Wespelaar, Grote Baan, zaterdagmorgen 5 juli. Tussen 7u45 en 8u loeien er welgeteld 9 vliegtuigen boven mijn slaapkamerraam. Meer dan één per twee minuten dus. Maandag 7 juli komt de kern van de federale regering bijeen over het plan Wathelet, lees ik een half uur later in de krant. Brussel laat met luide stem weten dat het zijn zeg wil in de plannen van de federale regering rond de vluchtroutes. En Vlaams-Brabant? Opnieuw het kind van de rekening?
De gewijzigde opstijgroute legt een zware last op onze regio. Landende vliegtuigen zijn we al jaren gewoon. Dat we nu ook moeten opdraaien voor een groot aantal opstijgende vliegtuigen, zowel in de vroege uren, als in de late, is er ver over. Billijk? Eerlijk? Ik dacht het niet. Half juni hebben de gemeenten Haacht, Kampenhout, Holsbeek, Rotselaar, en Keerbergen samen besloten klacht neer te leggen tegen de gewijzigde vliegroutes. Zij zijn immers op geen enkele manier betrokken bij het wijzigen van het beleid. In het regeerakkoord was nochtans vastgelegd dat de lokale besturen moesten gekend worden als het ging over een eerlijke verdeling van de overlast. Sterke toename van opstijgend en laagvliegend vliegverkeer, het roept vragen op rond lawaaihinder, luchtvervuiling (omweg) en kostenefficiëntie.

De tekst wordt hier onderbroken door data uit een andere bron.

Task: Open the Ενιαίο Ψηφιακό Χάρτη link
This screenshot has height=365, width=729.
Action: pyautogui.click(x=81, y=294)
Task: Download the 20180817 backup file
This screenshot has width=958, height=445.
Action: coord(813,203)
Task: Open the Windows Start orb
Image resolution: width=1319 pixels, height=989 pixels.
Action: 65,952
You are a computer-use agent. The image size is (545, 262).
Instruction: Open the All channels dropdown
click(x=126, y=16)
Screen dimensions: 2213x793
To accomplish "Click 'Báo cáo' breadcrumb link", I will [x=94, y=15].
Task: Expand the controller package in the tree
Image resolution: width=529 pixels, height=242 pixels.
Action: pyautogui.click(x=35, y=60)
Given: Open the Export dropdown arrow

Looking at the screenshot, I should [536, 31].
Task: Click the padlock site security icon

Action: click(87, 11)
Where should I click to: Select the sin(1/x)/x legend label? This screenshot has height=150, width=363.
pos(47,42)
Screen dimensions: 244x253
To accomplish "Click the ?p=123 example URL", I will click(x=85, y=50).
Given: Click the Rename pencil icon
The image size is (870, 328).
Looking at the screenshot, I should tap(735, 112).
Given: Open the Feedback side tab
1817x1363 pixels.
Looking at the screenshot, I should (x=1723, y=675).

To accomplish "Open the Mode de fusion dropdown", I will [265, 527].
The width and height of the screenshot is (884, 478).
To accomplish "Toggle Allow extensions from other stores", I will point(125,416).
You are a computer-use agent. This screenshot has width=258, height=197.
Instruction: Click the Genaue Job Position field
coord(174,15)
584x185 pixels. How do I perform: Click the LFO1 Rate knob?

Wat gebeurde er ondertussen met de bezwaren die de gemeenten uit onze regio samen indienden? Komen die ter sprake in het overleg van de federale kern? En wat met de honderden klachten van inwoners? Vermits de commissies in het federale parlement nog niet zijn opgestart, vertrekt er vandaag alvast een schriftelijke vraag richting Minister Wathelet. En een oproep aan de hele kern om rekening te houden met àlle inwoners van dit land, ook die in onze regio.